According to the Kids First Chicago report, “Digital Equity in Education in the Coronavirus Era,” one in five Chicago students under the age of eighteen lack access to the internet. WITS acknowledged the connectivity gap among our schools by providing a free sign-up for educators, families, and community members to receive printed ECSP Activity Packets. Through an exciting partnership with the Chicago Public Library Foundation, WITS will also provide copies of ECSP Activity packets to 81 Chicago Public Library branches across the city. By the end of the summer, 4,500 ECSP Activity Packets will be in Chicago homes.
And, for the first time, the ECSP Activity Packet is available in Spanish. The ECSP webpage also has a Spanish translation option, and all read-alouds are offered in Spanish, presented by longtime WITS partner teacher, Rosalba Granados. Research shows that receiving literacy opportunities in a child’s home language, such as Spanish, makes it easier for them to learn how to read in a second language, such as English.
Supporting Diverse Learners
In addition to designing program to engage Spanish-speaking students, WITS considered the needs of auditory, visual, and kinesthetic learners. Videos feature high-energy attention-getters, call-and-response questions, music, and even costumes and props. During the daily read-aloud, viewers can see the illustrations and print, allowing them to follow along as if reading together in person.
“Though our online content is mainly comprised of visual and auditory components, we were able to help kinesthetic learners [through] our activity packet,” explains Kevin, “The activity packet provides options for students to draw, practice writing letters, and showcase creativity through crafts.” Viewers can also let out some energy during the “Let’s Move” videos posted on Wednesdays, which provide easy-to-follow movement exercises themed after the fairy tale of the week.
Relying On Routine
However viewers learn best, Virtual ECSP is a space for families to explore, share, and enjoy reading on a regular basis. The virtual platform also enables WITS to engage with audiences outside our typical reach. Previously, ECSP served 100 students across seven schools each summer. Since the launch of Virtual ECSP in mid-July:
•Materials have been downloaded over 100 times
•The ECSP page has been viewed 11,000 times
•Videos have been viewed 5,700 times
Through WITS’ partnership with the Chicago Public Library, we will collaborate with neighborhood libraries to expand the promotion of WITS online material throughout the school year.

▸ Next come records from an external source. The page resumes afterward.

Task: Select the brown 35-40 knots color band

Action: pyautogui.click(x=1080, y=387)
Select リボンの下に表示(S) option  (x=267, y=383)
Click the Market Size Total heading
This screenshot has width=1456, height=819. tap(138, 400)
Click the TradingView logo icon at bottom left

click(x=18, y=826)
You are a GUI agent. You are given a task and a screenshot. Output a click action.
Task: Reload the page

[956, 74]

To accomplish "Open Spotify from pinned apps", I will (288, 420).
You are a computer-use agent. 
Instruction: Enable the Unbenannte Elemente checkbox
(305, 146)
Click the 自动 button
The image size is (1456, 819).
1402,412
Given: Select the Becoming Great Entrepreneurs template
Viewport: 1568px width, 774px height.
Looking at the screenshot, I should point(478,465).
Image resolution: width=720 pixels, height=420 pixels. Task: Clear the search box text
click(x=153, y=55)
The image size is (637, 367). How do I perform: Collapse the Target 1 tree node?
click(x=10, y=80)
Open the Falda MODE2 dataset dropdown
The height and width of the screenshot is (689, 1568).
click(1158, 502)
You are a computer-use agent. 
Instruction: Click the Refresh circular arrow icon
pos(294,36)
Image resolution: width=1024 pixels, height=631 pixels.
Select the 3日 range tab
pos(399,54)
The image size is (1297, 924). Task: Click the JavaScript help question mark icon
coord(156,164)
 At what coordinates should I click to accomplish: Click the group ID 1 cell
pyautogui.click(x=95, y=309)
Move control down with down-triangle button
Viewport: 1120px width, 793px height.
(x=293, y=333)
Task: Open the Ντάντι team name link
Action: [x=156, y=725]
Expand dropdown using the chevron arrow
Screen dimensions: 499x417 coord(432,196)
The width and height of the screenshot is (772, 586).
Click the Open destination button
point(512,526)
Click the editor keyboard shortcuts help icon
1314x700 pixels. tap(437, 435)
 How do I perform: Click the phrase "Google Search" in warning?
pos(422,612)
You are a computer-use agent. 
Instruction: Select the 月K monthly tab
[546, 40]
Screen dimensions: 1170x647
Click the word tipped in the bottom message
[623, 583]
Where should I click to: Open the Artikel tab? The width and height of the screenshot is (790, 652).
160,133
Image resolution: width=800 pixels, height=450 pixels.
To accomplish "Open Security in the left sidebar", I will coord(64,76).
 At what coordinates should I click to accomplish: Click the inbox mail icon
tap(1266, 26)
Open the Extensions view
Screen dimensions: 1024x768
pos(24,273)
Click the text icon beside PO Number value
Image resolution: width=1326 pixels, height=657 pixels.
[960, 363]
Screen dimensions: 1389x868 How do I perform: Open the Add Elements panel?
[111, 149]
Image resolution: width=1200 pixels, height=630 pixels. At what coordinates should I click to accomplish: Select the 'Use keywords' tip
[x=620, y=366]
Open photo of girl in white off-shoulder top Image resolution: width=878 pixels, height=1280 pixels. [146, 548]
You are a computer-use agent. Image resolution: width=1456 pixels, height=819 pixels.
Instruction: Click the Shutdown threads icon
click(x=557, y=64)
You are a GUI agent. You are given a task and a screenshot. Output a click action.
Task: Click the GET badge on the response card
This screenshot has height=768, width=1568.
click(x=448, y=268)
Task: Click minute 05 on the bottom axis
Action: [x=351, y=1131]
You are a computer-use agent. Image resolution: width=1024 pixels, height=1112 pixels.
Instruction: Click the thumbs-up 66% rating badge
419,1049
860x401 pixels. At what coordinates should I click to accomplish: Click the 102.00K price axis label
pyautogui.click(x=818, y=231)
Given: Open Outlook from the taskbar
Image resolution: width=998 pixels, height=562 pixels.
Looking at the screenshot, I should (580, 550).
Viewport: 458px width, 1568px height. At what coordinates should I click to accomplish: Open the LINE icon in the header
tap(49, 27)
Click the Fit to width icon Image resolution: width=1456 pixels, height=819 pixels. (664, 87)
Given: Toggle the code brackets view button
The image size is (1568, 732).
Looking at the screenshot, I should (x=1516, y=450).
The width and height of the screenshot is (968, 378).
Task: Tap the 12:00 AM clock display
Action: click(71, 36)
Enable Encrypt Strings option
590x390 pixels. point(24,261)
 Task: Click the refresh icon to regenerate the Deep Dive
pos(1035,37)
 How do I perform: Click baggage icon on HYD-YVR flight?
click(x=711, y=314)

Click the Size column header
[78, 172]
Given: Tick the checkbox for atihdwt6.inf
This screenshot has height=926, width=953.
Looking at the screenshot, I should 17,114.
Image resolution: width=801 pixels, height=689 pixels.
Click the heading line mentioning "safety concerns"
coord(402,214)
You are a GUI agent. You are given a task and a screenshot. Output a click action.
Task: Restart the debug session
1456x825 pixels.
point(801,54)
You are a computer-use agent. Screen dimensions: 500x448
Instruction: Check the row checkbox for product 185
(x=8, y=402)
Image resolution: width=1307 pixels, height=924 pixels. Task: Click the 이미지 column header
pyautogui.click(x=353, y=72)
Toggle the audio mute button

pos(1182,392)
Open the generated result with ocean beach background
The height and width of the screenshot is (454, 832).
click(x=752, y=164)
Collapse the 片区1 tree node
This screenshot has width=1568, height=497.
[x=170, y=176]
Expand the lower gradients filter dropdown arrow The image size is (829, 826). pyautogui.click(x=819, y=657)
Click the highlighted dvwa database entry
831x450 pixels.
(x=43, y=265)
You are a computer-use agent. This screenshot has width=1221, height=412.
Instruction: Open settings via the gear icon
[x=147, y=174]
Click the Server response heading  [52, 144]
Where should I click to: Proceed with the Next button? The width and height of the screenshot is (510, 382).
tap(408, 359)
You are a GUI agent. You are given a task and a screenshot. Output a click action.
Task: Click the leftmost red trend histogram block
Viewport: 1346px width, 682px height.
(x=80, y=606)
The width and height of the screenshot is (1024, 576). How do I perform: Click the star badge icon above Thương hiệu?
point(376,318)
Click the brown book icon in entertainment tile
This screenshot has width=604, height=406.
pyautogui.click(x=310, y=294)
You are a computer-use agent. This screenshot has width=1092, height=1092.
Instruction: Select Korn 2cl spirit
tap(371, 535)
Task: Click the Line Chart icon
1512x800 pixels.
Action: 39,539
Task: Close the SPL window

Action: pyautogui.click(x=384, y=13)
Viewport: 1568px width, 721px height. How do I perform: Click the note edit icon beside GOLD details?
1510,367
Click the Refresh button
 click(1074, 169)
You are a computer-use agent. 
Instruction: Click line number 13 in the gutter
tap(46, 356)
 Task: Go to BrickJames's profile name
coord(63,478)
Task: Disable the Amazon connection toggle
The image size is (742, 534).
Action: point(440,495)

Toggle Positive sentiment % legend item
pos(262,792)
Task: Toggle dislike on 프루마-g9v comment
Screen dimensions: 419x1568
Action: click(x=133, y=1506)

“Virtual ESCP’s greatest strength is that it can bring happiness and light and a sense of routine to people at a time in history that is full of uncertainty,” says WITS Community Manager Annie Kennedy. “Students and, by extension, their families know that they can pull up the WITS website to find fun activities and watch a lot of cool videos by people who clearly love reading.”
Kevin Hujar agrees, “I am proud of the consistency that this program provides. [It] follows a routine that viewers can count on.”
As Chicago Public Schools develops its plan for reopening in the fall, WITS is paying close attention to the needs of teachers, students, and families to continue providing consistent literacy support. Though our moniker is Working in the Schools, adapting the ECSP program encouraged us to consider how WITS fits in the homes and daily lives of our students. Whatever the 2020-2021 school year brings, WITS will uphold the spirit of adaptability and creativity to play a meaningful role in the schools and homes we serve.
WITS’ focuses on driving two measurable literacy outcomes: improving reading level growth and attitudes toward reading.
Over the past 3 years, 68% of WITS students surpassed the national average for annual reading level growth
Over the past 3 years, 65% of WITS students reported an improvement in overall attitude toward reading and reading behaviors (i.e. reading out loud, reading during a test, reading to learn, etc.)